— Start —
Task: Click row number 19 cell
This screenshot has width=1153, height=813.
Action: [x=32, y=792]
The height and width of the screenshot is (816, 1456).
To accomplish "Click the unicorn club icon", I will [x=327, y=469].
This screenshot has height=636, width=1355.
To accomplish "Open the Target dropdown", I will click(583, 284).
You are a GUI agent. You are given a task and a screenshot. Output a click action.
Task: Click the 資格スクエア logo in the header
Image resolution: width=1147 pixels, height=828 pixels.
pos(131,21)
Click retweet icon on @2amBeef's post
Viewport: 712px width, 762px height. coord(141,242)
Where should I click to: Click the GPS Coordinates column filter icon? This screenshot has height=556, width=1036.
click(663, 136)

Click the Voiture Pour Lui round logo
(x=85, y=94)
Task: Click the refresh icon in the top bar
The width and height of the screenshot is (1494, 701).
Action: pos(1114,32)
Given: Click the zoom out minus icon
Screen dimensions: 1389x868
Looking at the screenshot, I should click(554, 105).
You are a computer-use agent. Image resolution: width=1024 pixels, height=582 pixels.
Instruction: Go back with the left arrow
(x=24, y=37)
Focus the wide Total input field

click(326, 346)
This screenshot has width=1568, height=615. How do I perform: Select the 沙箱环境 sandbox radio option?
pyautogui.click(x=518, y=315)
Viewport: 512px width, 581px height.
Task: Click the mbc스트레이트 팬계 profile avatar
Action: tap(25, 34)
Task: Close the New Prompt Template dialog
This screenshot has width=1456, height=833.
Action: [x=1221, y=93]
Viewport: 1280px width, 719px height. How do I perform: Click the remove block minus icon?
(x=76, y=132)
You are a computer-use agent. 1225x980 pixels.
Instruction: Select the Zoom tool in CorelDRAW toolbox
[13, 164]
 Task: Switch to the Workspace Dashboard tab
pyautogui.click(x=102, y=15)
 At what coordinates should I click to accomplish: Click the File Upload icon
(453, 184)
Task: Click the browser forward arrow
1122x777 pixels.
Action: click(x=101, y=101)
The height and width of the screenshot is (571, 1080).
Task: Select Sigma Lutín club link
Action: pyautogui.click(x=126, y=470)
— End —
# JOB
Count the lines in the records above that contain the word "should". Reply with the number alone.

# REPLY
3